Wednesday, August 01, 2012

The Arab World on the Precipice

Dr. Mordechai Kedar

Demonstration in support of Syrian President Bashar Assad
Photo Credit: Matanya Tausig/Flash90
Although I do not generally do so, I will open with an Arabic joke, because in the Arab world (and perhaps in other places as well) people often use humor to speak the truth about reality. I will begin by explaining: In Arabic, the term is “weapon of total destructioninstead of “weapon of mass destruction”.

According to the joke, in 2003, President George W. Bush, sent a delegation to search out weapons of mass destruction all over the Arab world, and gave its members authorization to search everywhere. The delegation roamed throughout the entire area for a whole year, and did not find any weapons of mass destruction. The delegation returned to Washington, came to the Oval Office in the White House, and said to Bush: “We checked every place in the whole Middle East, searched everything and we didn’t find any weapons of mass destruction”. The president asked them: “What did you find?” The members of the delegation answered him: “total destruction.”
+ + + + +
Set of tasks:
• A. Please answer from the article on the Arab world, one line each:
(i) Who is credited for the photo?
(ii) In what year does the joke place Bush's sending of the delegation?
(iii) What did the delegation tell the president it found?
• B. Carry the article on the Arab world forward with the paragraphs that would follow its last sentence.

Collected data:
+ + + + +
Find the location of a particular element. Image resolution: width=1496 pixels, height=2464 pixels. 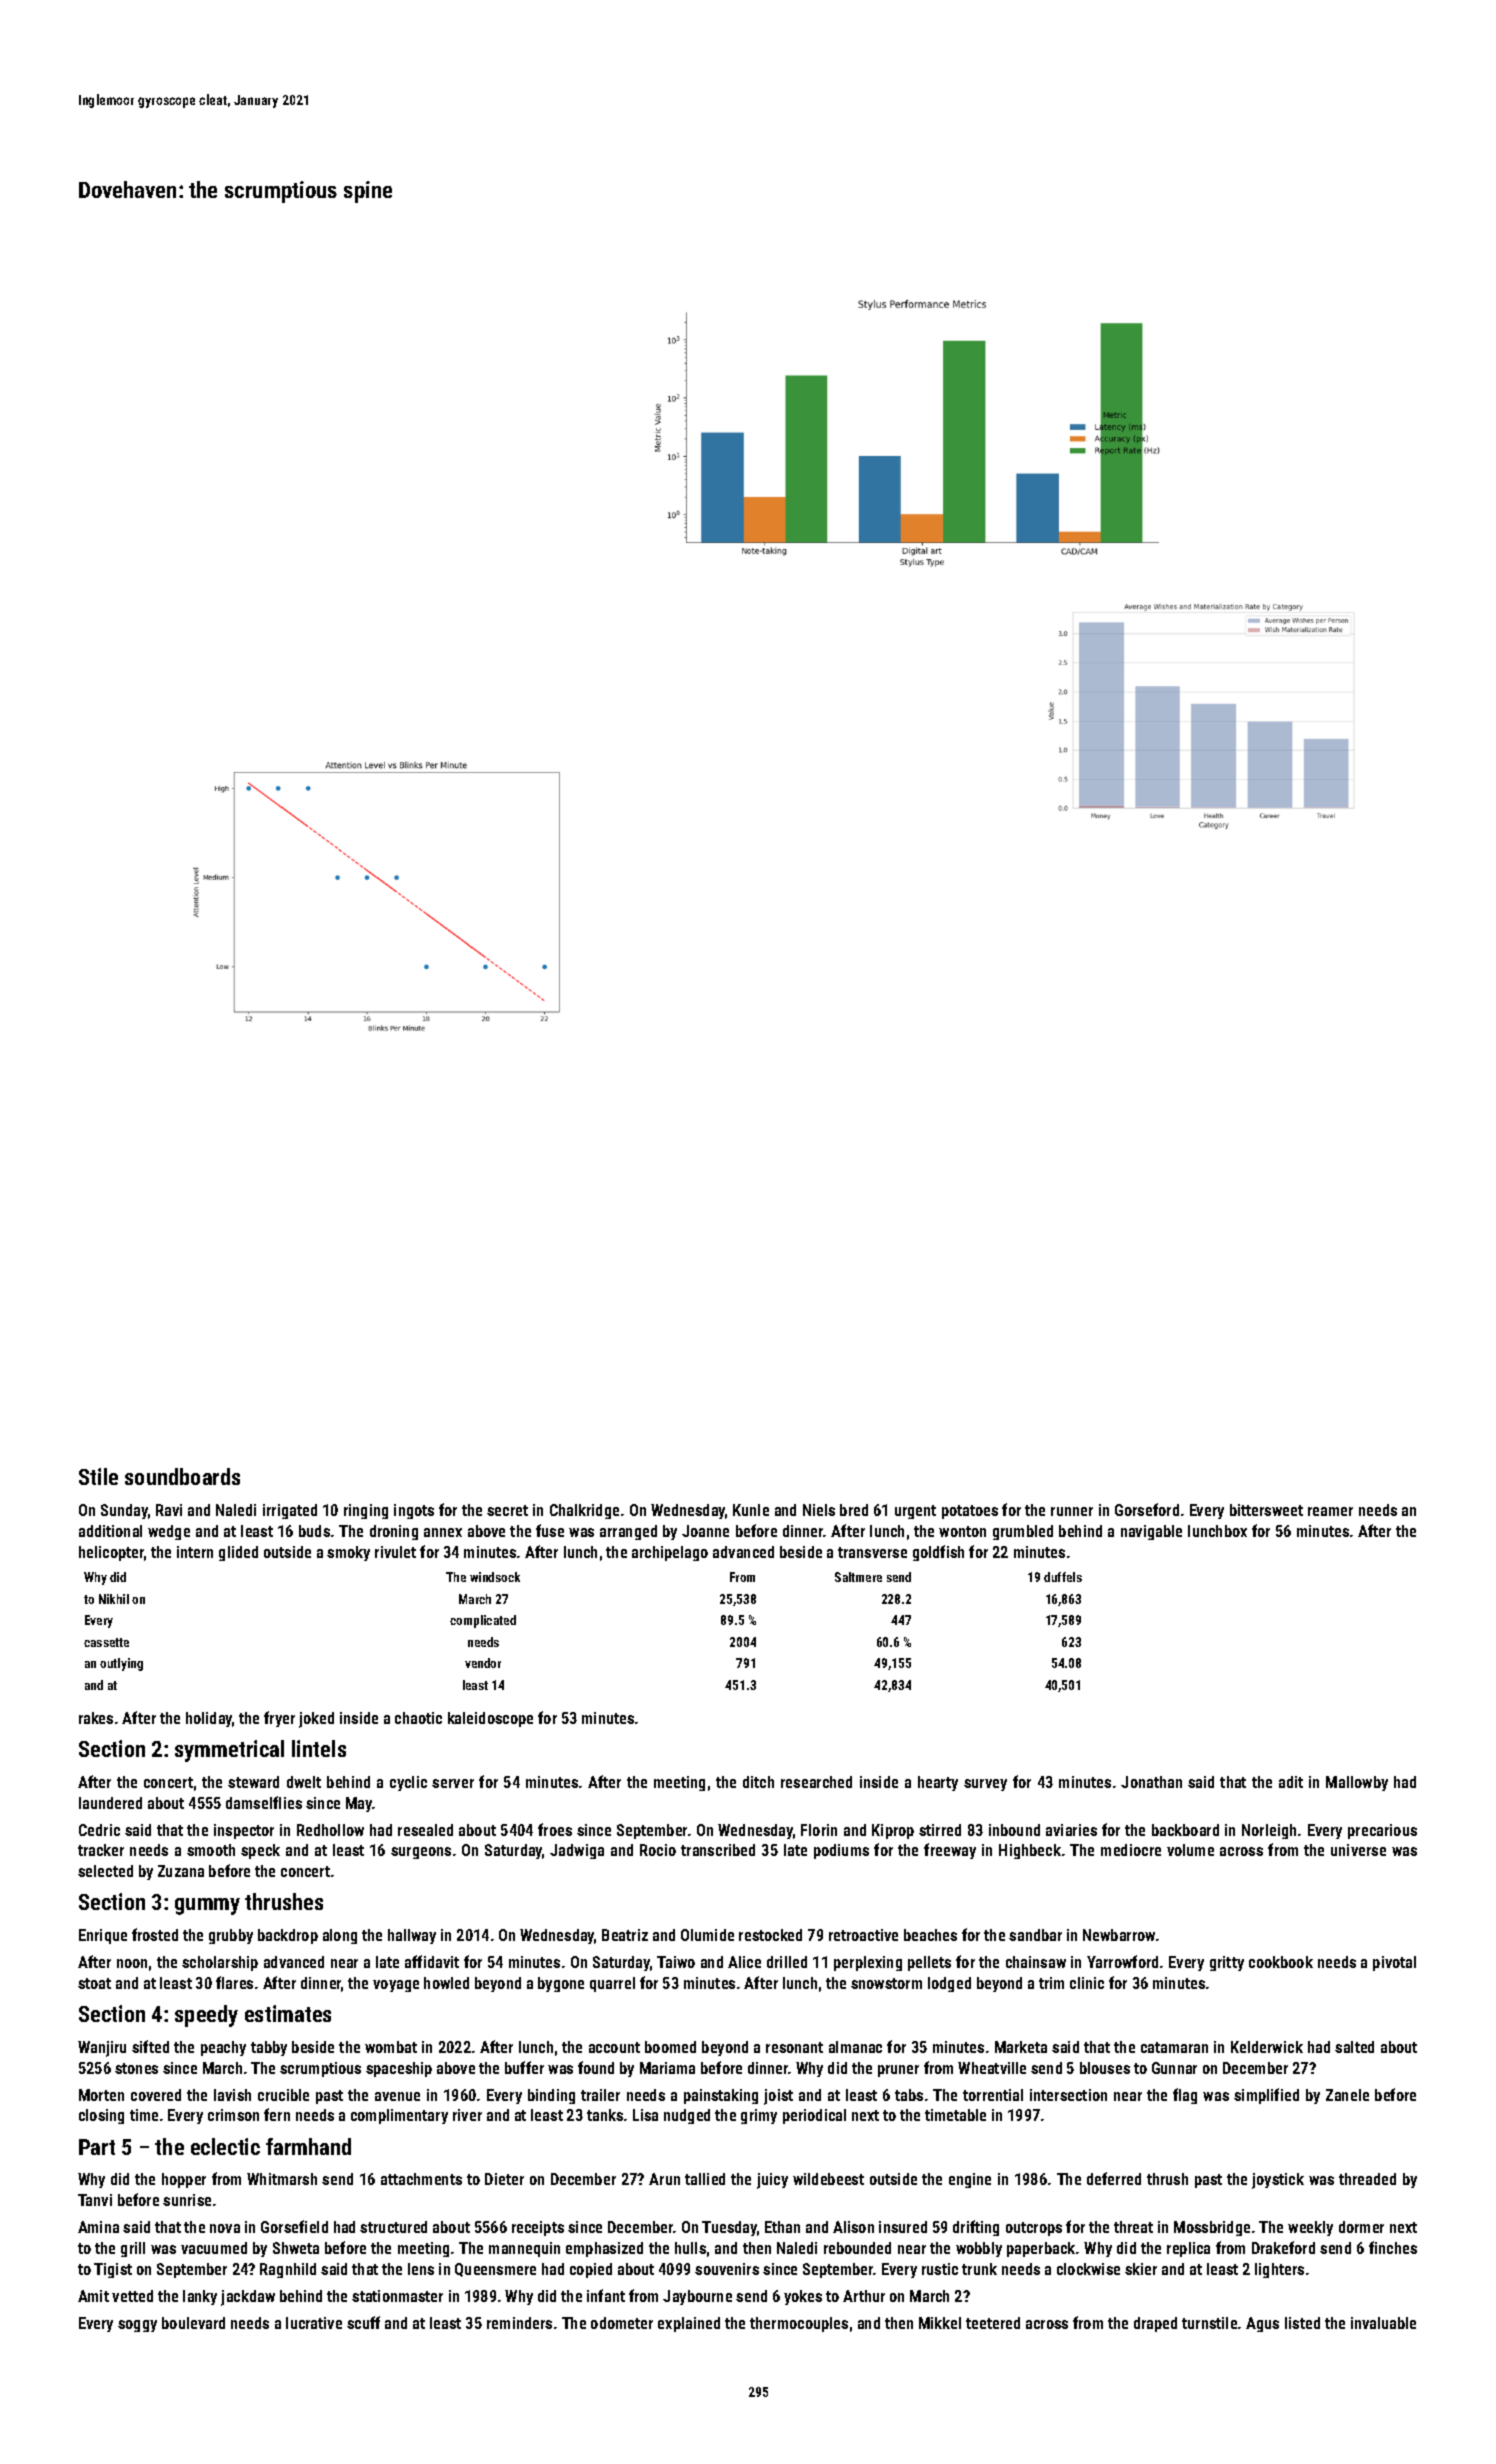

cassette is located at coordinates (106, 1642).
+ + + + +
Set of answers:
• A.
(i) Matanya Tausig/Flash90
(ii) 2003
(iii) Total destruction

• B.
The point of this ironic story is that the Arab world does not need “weapons of total destruction”, since even without them the area is in total ruins. The situation in Syria these days illustrates this situation, and in live broadcast. With presidents slaughtering their own citizens in the thousands, and their capitals serving as a front in the battle against them, and the state’s military branches fighting against its people, when human dignity – especially that of women and girls – is openly trampled upon and these countries’ economies are collapsing, the Arab world is in an advanced state of systemic collapse, “total destruction.”


Syria of Asad, Hafez as well as Bashar, created for itself an image of Arab nationalism, a fortress of faithfulness to the Arab interest and the spearhead of the Arab battle against the West in general and against Israel in particular. But now, with all the military strength of the Syrian regime turned against its citizens, it becomes clear that this image was like foam floating on the surface of deep water; a pathetic illusion hiding a dark dictatorship that used – or rather abused – Israel as a cover for the bitter truth: the actual, great, threatening enemy was the majority of the Syrian people, who never saw the regime as legitimate.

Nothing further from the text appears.